(Dataset entries)
******
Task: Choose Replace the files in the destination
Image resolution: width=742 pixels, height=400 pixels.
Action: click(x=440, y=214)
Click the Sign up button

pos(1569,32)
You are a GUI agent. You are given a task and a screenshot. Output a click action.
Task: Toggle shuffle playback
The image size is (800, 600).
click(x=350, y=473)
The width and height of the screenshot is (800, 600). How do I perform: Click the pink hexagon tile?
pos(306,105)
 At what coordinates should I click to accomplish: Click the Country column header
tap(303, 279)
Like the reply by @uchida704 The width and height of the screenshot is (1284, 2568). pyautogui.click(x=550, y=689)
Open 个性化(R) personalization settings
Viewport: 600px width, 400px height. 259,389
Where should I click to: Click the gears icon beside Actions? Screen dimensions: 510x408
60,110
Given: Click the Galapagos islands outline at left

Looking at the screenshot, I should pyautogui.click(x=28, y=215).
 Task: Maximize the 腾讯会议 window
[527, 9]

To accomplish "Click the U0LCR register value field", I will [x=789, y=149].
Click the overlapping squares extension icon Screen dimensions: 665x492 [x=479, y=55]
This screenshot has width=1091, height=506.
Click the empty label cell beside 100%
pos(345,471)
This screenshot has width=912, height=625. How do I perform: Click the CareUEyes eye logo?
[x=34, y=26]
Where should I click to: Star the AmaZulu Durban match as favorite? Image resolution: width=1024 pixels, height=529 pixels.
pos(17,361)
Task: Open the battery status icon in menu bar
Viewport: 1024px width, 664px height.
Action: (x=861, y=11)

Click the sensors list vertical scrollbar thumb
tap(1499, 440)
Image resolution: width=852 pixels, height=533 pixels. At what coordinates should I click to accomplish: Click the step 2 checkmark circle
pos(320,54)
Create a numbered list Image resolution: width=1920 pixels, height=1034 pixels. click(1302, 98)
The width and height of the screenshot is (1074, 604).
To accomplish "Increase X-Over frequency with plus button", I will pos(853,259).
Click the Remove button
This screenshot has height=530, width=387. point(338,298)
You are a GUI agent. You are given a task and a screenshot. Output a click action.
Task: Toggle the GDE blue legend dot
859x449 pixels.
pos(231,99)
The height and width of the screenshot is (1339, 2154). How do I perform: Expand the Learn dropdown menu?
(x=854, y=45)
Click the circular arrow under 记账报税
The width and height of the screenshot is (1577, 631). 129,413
******
= About this exercise =
For the word "will", return every line of the records that holds it.

= Finished exercise =
To accomplish "Click the U0LCR register value field", I will [x=789, y=149].
To accomplish "Increase X-Over frequency with plus button", I will pos(853,259).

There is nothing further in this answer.